Tumor-promoting mechanisms of macrophage-derived extracellular vesicles-enclosed microRNA-660 in breast cancer progression

Introduction Breast cancer metastasis is the main cause of cancer-related death in women worldwide. Current therapies have remarkably improved the prognosis of breast cancer patients but still fail to manage metastatic breast cancer. Here, the present study was set to explore the role of microRNA (miR)-660 from tumor-associated macrophages (TAMs) in breast cancer, particularly in metastasis. Materials and methods We collected breast cancer tissues and isolated their polarized macrophages as well as extracellular vesicles (EVs), in which we measured the expression of miR-660, Kelch-like Protein 21 (KLHL21), and nuclear factor-kappa B (NF-kappa B) p65. Breast cancer cells were transfected with miR-660 mimic, miR-660 inhibitor, and sh-KLHL21 and then the cells were co-cultured with EVs or TAMs followed by detection of invasion and migration. Finally, mouse model of breast cancer was established to detect the effect of miR-660 or KLHL21 on metastasis by measuring the lymph node metastasis (LNM) foci in femur and lung.
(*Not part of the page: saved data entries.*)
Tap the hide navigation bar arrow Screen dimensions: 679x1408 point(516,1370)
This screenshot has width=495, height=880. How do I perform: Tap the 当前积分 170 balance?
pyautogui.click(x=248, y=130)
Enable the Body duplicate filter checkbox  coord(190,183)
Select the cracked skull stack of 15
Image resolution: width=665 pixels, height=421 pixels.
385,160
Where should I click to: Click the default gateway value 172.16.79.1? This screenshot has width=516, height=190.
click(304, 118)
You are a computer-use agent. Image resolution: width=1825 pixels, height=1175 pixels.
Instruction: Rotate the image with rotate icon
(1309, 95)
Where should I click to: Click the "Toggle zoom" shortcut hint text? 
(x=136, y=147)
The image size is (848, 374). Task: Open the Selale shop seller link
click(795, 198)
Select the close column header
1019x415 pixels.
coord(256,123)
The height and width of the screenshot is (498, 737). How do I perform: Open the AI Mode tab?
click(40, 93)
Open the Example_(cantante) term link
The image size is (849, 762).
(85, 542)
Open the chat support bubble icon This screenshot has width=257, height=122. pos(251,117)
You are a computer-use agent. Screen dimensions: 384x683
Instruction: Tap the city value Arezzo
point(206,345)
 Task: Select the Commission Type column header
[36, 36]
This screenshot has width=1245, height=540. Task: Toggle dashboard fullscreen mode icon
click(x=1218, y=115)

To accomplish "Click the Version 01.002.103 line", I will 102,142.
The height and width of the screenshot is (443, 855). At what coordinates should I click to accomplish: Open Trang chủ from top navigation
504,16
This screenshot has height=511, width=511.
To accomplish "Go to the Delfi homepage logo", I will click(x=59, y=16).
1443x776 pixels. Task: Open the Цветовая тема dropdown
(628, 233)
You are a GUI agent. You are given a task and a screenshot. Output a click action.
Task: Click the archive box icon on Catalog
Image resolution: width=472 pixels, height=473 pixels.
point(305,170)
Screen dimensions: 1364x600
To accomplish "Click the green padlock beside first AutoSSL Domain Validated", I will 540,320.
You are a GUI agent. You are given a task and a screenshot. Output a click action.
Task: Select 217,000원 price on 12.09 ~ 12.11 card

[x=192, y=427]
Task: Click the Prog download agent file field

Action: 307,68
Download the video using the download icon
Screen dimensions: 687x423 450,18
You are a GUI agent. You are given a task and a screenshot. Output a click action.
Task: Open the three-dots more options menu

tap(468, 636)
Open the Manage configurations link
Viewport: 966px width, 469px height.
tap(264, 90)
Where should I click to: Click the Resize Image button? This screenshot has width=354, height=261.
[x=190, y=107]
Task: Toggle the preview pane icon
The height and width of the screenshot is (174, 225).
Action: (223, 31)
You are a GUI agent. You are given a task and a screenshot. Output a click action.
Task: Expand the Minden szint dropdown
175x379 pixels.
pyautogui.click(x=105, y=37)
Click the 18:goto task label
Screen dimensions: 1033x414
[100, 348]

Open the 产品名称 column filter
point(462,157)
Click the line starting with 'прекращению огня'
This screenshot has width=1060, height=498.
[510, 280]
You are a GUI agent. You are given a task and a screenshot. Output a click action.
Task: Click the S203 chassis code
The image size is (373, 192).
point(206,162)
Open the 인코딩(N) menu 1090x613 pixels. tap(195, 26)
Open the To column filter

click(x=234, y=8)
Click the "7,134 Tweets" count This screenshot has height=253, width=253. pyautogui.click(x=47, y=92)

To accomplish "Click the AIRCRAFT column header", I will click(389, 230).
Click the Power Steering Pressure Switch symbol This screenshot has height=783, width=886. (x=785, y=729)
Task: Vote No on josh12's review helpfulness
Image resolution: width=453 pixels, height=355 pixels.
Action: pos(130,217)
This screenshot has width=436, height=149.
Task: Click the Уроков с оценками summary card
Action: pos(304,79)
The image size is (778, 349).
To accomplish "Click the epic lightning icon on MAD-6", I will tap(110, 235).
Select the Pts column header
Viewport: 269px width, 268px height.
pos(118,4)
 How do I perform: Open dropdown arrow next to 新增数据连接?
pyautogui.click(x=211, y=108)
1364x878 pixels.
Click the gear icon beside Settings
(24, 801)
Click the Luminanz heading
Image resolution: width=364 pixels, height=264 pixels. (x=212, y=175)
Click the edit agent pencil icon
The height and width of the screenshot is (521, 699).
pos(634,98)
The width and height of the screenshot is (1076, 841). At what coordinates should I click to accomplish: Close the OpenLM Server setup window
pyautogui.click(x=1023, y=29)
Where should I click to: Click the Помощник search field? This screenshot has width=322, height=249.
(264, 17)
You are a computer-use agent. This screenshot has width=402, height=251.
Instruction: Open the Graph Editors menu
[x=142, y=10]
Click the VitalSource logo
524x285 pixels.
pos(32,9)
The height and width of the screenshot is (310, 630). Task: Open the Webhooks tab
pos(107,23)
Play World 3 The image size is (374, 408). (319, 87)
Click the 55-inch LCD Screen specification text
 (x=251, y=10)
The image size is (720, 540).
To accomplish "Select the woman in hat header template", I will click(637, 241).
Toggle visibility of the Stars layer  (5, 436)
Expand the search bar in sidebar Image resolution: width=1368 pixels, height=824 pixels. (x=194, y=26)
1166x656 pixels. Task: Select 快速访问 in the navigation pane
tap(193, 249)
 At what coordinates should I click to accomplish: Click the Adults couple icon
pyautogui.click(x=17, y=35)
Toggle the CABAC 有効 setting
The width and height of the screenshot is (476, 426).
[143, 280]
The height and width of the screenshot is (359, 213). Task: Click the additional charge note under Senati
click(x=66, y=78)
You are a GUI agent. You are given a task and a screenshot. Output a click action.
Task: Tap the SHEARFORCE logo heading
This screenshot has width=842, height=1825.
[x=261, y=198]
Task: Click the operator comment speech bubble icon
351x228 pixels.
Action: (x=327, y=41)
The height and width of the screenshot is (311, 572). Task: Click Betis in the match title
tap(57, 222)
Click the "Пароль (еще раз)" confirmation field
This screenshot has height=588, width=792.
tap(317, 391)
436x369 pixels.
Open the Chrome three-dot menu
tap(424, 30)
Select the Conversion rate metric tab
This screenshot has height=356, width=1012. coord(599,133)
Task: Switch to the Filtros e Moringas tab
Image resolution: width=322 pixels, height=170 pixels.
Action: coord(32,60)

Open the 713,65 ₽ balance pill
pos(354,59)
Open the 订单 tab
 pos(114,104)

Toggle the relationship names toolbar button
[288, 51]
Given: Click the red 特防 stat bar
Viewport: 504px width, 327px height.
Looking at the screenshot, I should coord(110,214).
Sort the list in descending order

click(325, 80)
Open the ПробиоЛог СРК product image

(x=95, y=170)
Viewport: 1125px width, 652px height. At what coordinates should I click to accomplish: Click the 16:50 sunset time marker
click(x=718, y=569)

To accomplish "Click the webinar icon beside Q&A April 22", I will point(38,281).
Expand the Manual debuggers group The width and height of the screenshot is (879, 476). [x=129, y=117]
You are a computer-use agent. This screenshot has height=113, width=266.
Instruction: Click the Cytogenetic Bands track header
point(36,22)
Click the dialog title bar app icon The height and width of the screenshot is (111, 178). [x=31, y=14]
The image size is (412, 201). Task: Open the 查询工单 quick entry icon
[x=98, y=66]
Results KLHL21 was poorly expressed, whereas miR-660 was highly expressed in breast cancer tissues and cells. Of note, low KLHL21 expression or high miR-660 expression was related to poor overall survival. EVs-contained miR-660 was identified to bind to KLHL21, reducing the binding between KLHL21 and inhibitor kappa B kinase beta (IKK beta) to activate the NF-kappa B p65 signaling pathway. Interestingly, EV-loaded miR-660 from TAMs could be internalized by breast cancer cells. Moreover, silencing of KLHL21 increased the number of lung LNM foci in vivo, while EVs-contained miR-660 promoted cancerous cell invasion and migration. Discussion Taken altogether, our work shows that TAMs-EVs-shuttled miR-660 promotes breast cancer progression through KLHL21-mediated IKK beta/NF-kappa B p65 axis.